> **Tarefas a realizar**:
A) Responda, com base no texto sobre as Romarias Quaresmais, às seguintes perguntas:
(i) Em que fenómenos o texto situa a origem das Romarias Quaresmais da Ilha de São Miguel?
(ii) Que três coisas arrancou o povo açoriano das entranhas das ilhas em busca do solo arável?
(iii) Por meio de quê, segundo o texto, se encontra o alimento de que a Alma necessita?
B) Prossiga o texto sobre as Romarias Quaresmais a partir do ponto em que termina.

> **Excerto do texto**:
==================================================

Sem nunca perdermos de vista as questões que
se prendem com a história das Romarias Quaresmais da Ilha de São Miguel, sem
sequer negarmos a sua origem na inexplicabilidade dos fenómenos telúricos de
então e que hoje se explicam pelo conhecimento científico, devemos olhar as
nossas romarias sempre concentrados na espiritualidade, na religiosidade, na fé
que nos guia e menos no facto de estarmos a cumprir uma tradição.
Nós açorianos, enquanto Povo perseverante,
que foi capaz de se manter nestas ilhas de cujas entranhas arrancou as pedras,
as ervas daninhas e as silvas em busca do solo arável num trabalho hercúleo
também fomos e somos capazes de arrancar de dentro de nós as pedras da inveja, as ervas daninhas da avareza e as “silvas do pecado” para
encontrarmos na nossa mente a paz desejável e a capacidade de partilha e de
caridade que faz da nossa comunidade um lugar melhor. Nós, Povo eleito, que foi
capaz de enfrentar os desafios da natureza, suportou, ventos, chuvas e demais
tormentas, para produzir e alimentar o seu corpo, sabemos também reunir as
nossas forças para encontrar através da oração o alimento que tanto necessita a
sua Alma.

==================================================

> **Dados guardados**:
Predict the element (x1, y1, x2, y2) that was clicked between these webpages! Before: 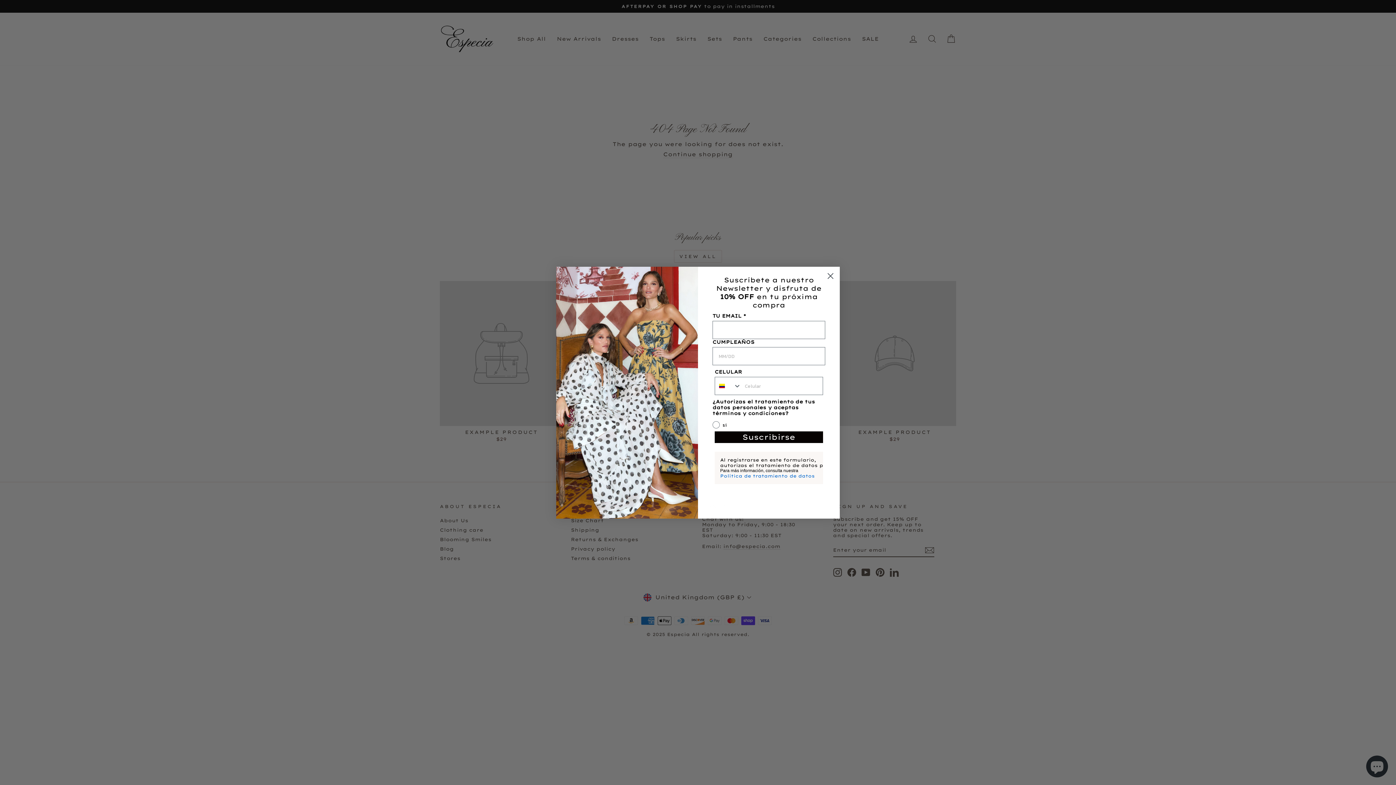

==================================================

> **Respostas ao exercício**:
A)
(i) Na inexplicabilidade dos fenómenos telúricos de então.
(ii) As pedras, as ervas daninhas e as silvas.
(iii) Através da oração.

B)
Aquilo que nos traz aos caminhos e atalhos da
nossa ilha, ano após ano, é mais do que cumprir uma tradição é mais do que palmilhar
“ os santos trilhos tal como fizeram os nossos avós”, é percorrer construindo e
tornando mais visível o caminho da salvação. É, sobretudo, uma manifestação de
fé popular que está muito para além dos fenómenos culturais, é um impulso que
cada Cristão desta Ilha do Arcanjo sente pelo menos uma vez na vida e que
depois de experienciar jamais abandona a não ser que o corpo não suporte já os
sacrifícios da romaria.
Não percamos de vista as tradições, tenhamos
o cuidado de não adulterar e aculturar a
Romaria Quaresmal de São Miguel transformando-a num fenómeno apenas cultural, sobretudo
não percamos a dimensão espiritual da Romaria transformando-a num objeto
económico ou numa atracão para a industria do turismo. Esta manifestação de fé
popular resistiu 500 anos, temos obrigação de a manter assim intacta e longe
das tentações da espuma dos dias.
É desta forma, manifestando a nossa fé, numa
corrente de oração sem parelha nas nossas Ilhas e por este Mundo Cristão a
fora, que voltamos aos “caminhos da paz” neste 2019.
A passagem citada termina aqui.